[Dataset items]

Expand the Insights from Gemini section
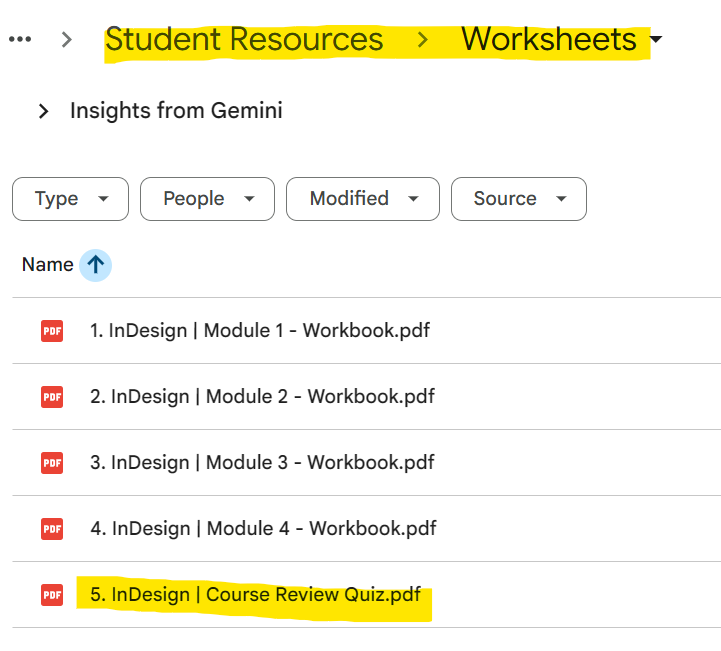 [43, 111]
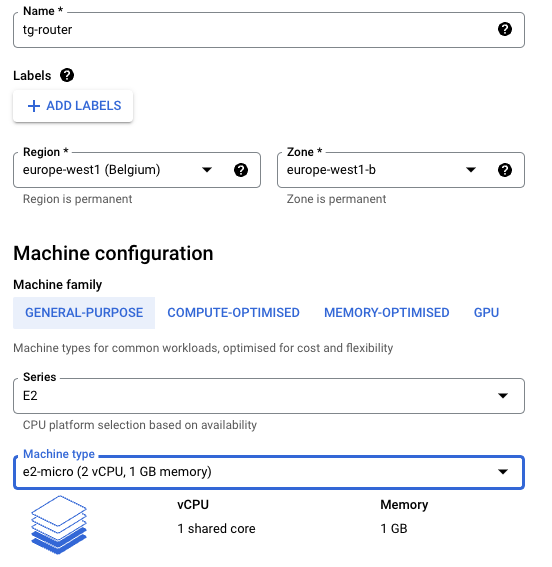This screenshot has width=552, height=567.
Task: Click the Zone field help icon
Action: point(505,170)
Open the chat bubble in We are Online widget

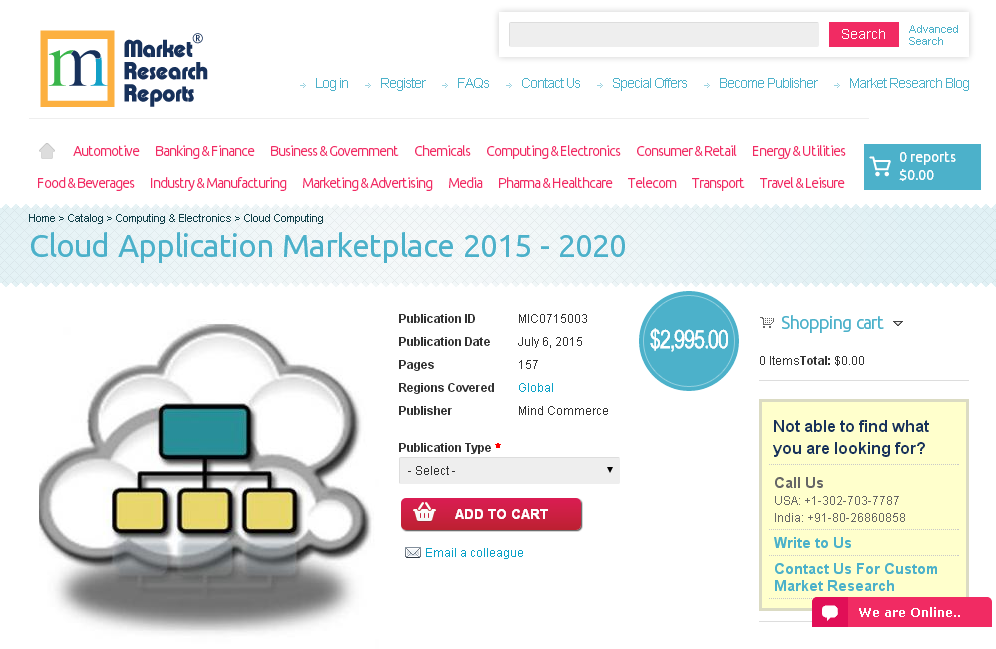click(831, 612)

Task item
In your copy of the records above, include no pictures and match every line exactly.

Exercise output
Expand the Insights from Gemini section
 [43, 111]
This screenshot has width=552, height=567.
Task: Click the Zone field help icon
Action: point(505,170)
Open the chat bubble in We are Online widget

click(831, 612)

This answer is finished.